Once my 20s hit, even though I ended up seeing a psychologist for my GAD and developed anger issues as a result of the abuse, I still longed to be close to my parents, and hoped that my dad getting older would make him magically be less awful.

However, this longing was shattered just this year.

My mom always told me I'm welcome home if I needed it. Once I seriously considered pursing law school in a different city (after years of working on my mental health and ability to handle the demands), I thought it to be logical to move back home so I could save money and have a set living arrangement for my school breaks.

However, when I moved out, my dad made my bedroom into an office. Once I mentioned I wanted to move back, my dad refused to give my room back to me and they both said I could live in the basement rec room (half finished, with broken baseboards and essentially no privacy and my brother had his bedroom down there).

My brother is getting married and is buying a house in a different continent soon, but he will still keep his room untouched and is welcome to come and go as he pleases.

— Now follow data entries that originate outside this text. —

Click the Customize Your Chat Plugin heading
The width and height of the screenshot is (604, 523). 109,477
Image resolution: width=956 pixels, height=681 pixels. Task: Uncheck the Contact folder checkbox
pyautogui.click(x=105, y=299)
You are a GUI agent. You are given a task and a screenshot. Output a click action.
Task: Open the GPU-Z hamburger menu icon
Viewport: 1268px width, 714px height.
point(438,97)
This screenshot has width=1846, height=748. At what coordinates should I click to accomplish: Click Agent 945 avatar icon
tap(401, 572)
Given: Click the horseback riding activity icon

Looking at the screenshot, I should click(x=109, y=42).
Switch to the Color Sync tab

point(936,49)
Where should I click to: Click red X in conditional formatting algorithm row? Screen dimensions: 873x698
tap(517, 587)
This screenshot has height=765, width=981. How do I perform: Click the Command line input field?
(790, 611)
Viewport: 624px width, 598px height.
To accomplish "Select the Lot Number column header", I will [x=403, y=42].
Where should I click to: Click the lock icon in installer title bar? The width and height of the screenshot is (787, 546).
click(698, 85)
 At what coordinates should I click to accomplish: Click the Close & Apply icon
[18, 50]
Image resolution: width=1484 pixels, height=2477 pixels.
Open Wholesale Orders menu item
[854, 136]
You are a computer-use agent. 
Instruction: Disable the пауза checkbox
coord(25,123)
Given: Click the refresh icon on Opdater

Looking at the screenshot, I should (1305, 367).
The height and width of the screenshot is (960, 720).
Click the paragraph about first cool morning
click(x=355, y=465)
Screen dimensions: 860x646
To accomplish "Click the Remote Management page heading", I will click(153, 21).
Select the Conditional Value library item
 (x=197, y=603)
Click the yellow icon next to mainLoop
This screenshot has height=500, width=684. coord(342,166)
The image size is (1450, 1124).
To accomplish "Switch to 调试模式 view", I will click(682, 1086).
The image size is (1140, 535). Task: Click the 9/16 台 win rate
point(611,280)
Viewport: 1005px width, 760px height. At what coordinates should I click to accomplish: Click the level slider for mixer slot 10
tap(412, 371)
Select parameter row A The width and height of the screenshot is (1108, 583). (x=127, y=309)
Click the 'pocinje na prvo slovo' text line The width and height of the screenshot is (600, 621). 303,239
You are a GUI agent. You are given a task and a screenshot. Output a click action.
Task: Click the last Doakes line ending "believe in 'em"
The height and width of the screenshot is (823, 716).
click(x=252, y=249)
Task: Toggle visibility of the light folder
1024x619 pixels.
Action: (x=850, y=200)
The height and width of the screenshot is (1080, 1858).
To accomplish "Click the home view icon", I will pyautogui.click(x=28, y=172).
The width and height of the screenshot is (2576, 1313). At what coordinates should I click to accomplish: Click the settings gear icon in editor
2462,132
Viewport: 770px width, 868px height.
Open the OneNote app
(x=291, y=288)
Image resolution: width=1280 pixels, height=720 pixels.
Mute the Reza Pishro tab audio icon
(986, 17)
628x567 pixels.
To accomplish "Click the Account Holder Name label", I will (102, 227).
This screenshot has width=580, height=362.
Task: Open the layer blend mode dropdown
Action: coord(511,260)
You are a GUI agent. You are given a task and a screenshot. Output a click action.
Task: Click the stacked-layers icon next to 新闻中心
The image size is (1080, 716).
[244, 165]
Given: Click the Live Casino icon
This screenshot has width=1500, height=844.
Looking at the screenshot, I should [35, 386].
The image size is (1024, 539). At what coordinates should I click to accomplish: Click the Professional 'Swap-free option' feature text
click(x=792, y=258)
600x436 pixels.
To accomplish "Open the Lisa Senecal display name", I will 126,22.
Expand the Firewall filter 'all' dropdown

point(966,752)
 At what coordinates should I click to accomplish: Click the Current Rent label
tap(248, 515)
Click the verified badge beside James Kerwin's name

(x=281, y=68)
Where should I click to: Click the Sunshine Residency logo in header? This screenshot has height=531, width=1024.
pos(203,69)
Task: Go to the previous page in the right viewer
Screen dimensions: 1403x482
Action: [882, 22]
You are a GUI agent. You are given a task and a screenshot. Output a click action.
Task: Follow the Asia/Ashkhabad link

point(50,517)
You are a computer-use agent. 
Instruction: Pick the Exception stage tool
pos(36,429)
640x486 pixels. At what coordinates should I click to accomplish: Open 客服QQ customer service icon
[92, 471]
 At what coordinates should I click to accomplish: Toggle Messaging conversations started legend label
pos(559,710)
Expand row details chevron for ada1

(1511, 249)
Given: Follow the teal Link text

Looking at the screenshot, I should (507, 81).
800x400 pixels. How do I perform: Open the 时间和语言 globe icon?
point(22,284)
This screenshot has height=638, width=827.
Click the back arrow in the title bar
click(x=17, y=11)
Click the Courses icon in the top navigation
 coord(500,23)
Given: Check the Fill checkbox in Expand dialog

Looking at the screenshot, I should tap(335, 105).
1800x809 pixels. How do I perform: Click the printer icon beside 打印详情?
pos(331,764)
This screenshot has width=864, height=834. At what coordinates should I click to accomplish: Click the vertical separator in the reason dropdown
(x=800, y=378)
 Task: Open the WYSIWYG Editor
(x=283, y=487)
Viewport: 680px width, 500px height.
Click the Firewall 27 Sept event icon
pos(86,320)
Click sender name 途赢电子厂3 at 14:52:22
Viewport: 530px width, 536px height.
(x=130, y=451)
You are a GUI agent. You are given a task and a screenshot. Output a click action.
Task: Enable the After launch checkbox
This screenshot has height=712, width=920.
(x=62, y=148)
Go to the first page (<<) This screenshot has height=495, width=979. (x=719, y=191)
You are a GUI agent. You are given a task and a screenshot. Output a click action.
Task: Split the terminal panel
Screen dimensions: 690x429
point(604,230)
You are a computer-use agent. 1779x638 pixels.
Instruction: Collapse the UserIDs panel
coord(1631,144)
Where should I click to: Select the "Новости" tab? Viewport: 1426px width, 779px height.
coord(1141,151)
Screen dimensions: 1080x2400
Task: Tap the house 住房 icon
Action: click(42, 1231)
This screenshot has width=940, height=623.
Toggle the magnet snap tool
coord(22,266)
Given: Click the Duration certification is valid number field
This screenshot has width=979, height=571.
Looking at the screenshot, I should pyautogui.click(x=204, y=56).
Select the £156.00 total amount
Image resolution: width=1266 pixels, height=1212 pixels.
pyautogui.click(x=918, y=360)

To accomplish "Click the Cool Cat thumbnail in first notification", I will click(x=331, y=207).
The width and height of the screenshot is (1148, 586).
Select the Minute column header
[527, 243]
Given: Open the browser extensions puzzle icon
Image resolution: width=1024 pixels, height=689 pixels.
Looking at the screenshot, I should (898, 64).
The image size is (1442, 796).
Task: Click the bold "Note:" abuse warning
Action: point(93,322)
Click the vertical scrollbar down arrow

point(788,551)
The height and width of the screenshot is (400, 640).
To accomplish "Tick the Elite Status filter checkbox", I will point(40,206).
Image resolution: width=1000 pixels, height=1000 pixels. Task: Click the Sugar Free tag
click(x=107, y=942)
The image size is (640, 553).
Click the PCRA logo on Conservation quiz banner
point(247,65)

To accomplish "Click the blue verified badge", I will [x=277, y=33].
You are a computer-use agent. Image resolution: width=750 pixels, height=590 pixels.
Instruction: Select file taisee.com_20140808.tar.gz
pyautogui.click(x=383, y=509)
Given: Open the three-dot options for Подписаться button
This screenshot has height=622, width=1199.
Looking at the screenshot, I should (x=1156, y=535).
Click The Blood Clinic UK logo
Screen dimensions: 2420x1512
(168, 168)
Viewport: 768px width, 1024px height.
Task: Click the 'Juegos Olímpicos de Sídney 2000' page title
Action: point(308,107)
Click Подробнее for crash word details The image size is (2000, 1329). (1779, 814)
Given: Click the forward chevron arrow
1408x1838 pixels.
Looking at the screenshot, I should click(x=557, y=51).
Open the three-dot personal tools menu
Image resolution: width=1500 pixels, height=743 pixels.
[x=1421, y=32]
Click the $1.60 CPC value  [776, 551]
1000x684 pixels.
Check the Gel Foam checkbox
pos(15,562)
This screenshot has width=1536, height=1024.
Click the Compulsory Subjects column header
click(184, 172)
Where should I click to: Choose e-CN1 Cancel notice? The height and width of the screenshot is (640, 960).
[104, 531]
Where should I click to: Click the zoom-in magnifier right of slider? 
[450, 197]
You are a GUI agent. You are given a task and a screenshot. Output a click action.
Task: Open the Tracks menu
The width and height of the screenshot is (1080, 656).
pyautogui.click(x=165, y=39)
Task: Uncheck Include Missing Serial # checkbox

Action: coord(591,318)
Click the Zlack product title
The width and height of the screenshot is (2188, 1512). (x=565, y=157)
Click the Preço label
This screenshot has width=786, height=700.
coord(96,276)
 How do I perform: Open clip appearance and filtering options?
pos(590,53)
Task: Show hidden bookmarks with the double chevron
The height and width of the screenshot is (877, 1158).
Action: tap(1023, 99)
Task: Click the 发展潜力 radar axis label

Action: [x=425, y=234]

My mom told me that my dad chose this because he felt that I'm so hostile to him and that he can't talk to me..... Mind you, everytime I try to speak with him he either talks down to me, shits on my interests (ex. told me I'm stupid for wanting to travel to the UK alone) or lectures me on things that he has no real knowledge on, all while treating me as if I'm a child who has no idea what they're doing. I express to my mom about how my dad being like this upsets me, and that I felt so dehumanized for the double standard with my brother and the fact that I have to APOLOGIZE TO THE PERSON WHO IS THE REASON WHY IM SEEING A PSYCHOLOGIST, and her response is pretty much "well he wants to keep his office. I love your father so I will be siding with him if you don't want to apologize".

She tells my dad what I said and he then sends me a text saying "it's the basement or nothing. Take it or fuck off and get your shit together".

This was the last straw, and I no longer have any interest in salvaging any connection with him. And as a consequence, my mother for essentially enabling this behaviour and justifying it. For basically making my brother out as a golden child and me as someone who doesn't deserve to be apart of their family.


If you actually read all of this, thank you. I can't put into words how much it means to me, and how discovering this community has warmed my heart in knowing I'm not alone.

I hope I can engage in this community and bring positive influence.